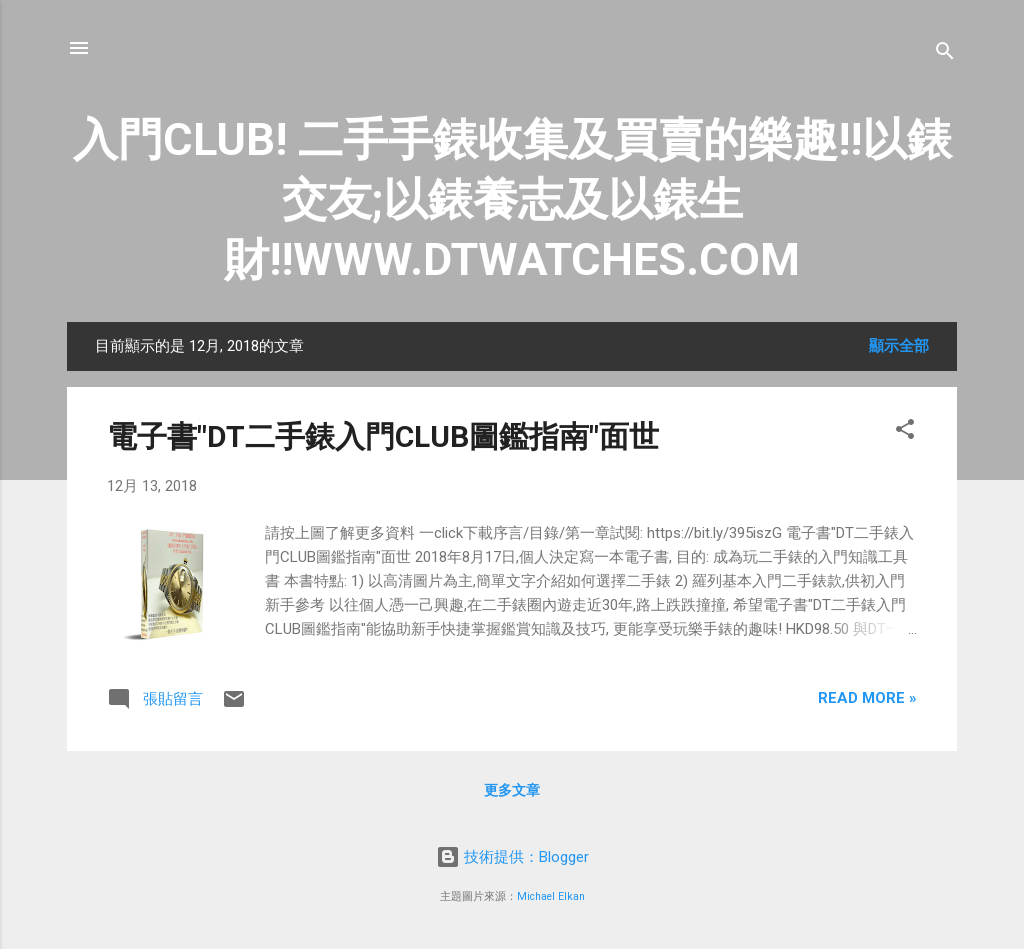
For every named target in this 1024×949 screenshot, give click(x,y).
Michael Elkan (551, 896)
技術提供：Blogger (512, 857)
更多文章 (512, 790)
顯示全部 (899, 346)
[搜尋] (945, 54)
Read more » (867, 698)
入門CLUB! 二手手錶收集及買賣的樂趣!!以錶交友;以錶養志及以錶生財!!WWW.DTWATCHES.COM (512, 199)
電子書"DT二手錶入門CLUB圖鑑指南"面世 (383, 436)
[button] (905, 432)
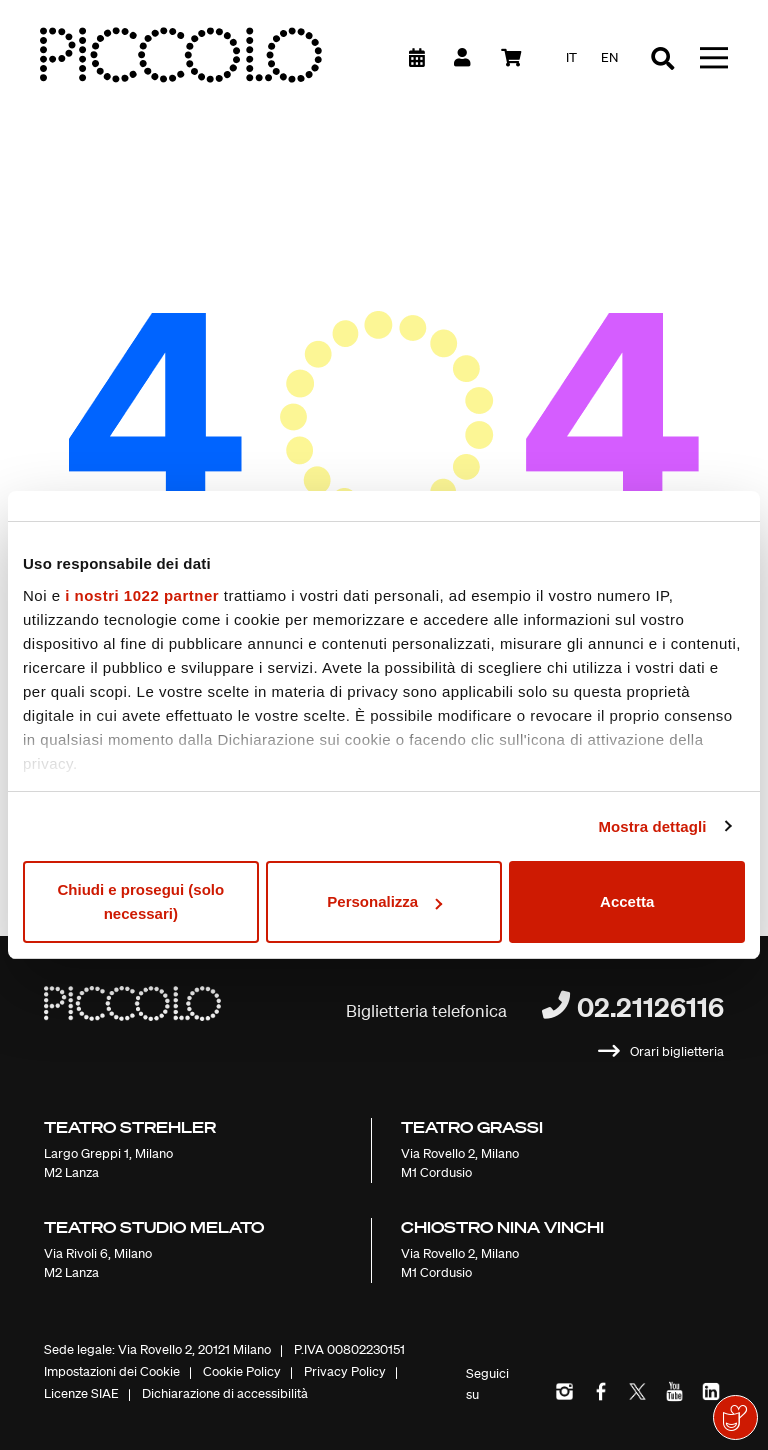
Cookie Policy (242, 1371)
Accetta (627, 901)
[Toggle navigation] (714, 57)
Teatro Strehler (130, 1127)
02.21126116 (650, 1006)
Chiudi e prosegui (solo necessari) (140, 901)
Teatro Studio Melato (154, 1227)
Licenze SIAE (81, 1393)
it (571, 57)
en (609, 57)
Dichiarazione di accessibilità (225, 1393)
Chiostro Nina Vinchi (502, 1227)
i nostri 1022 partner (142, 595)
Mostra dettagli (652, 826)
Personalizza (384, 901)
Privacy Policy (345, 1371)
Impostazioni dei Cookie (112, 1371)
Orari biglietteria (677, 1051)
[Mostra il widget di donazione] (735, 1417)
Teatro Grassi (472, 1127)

+ + + + +

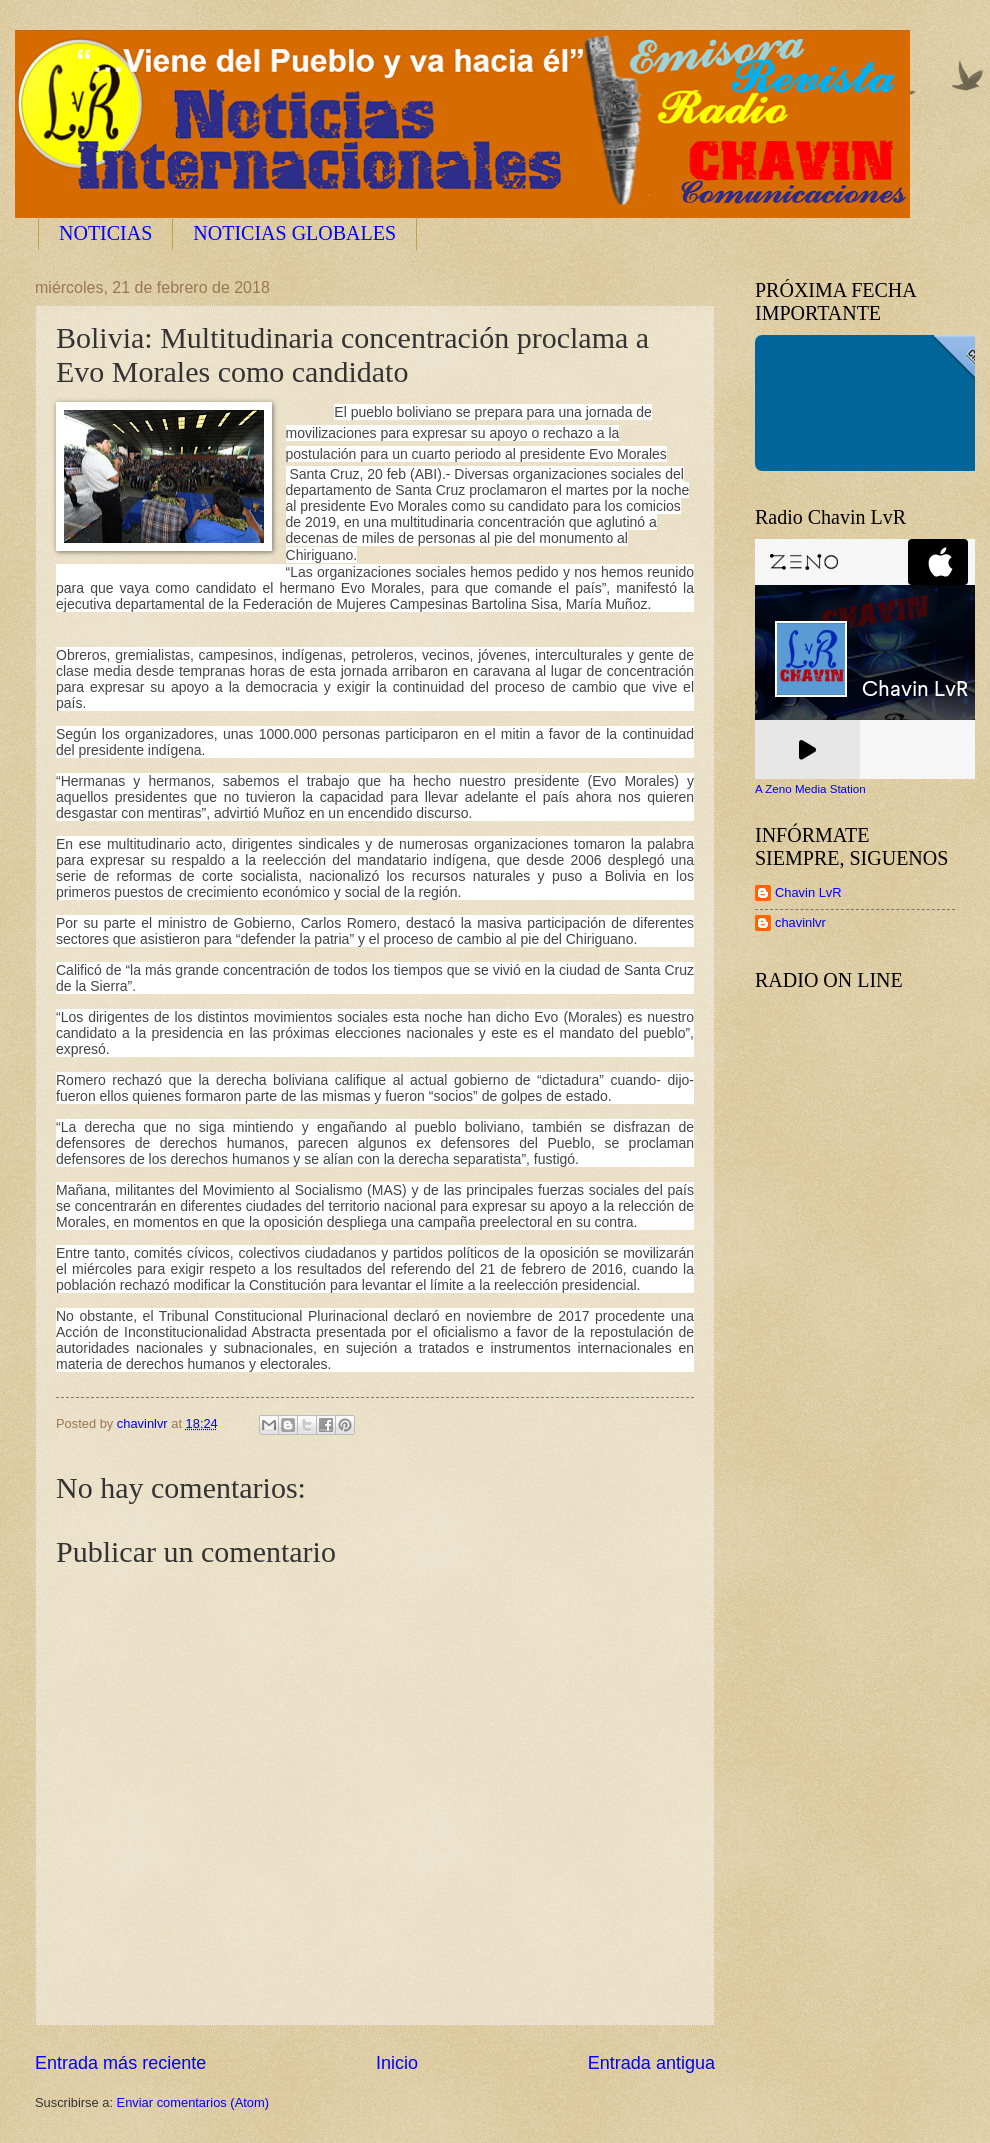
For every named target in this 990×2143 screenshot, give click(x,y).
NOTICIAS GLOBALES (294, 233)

+ + + + +

▶ _The task_: Please scale the rows from the line with "For every named target in this 990×2143" to the line with "NOTICIAS GLOBALES (294, 233)", both included. Reproduce them in full, and multiply each coordinate in the answers by 1.25, rounding to whole numbers with halves going up.

▶ _Worked solution_:
For every named target in this 990×2143 screenshot, give click(x,y).
NOTICIAS GLOBALES (368, 291)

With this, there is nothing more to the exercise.